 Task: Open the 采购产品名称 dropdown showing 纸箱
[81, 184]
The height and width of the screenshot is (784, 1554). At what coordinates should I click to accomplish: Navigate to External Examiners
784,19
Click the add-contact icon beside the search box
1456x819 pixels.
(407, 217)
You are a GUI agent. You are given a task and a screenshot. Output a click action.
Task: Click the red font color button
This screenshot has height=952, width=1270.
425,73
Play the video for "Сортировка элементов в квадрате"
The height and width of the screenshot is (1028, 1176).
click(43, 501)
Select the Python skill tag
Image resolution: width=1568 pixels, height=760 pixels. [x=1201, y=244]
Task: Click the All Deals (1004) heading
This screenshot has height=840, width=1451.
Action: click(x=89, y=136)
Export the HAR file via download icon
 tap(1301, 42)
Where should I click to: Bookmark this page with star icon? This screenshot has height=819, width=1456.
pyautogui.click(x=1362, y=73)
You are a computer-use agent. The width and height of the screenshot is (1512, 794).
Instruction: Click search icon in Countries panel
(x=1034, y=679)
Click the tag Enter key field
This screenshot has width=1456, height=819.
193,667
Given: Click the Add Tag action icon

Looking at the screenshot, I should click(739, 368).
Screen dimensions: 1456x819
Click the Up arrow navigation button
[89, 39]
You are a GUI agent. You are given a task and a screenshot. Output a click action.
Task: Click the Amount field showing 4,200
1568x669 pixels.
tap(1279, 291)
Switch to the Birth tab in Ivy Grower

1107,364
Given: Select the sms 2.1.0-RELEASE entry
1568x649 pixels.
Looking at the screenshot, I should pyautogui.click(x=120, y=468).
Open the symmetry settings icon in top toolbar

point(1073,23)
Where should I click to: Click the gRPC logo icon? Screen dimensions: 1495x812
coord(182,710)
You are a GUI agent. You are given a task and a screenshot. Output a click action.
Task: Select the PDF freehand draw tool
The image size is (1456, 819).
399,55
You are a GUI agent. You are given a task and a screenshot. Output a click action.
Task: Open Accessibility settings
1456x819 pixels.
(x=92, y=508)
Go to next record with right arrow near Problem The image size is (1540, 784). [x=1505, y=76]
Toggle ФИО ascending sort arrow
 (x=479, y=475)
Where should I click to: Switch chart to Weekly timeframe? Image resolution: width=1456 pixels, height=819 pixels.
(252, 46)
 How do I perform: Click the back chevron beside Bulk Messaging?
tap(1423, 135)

=-=-=-=-=

* [Exercise]:
Report each line in the entries where the string "field" occurs.

* [Response area]:
Click the tag Enter key field
Task: Click the Amount field showing 4,200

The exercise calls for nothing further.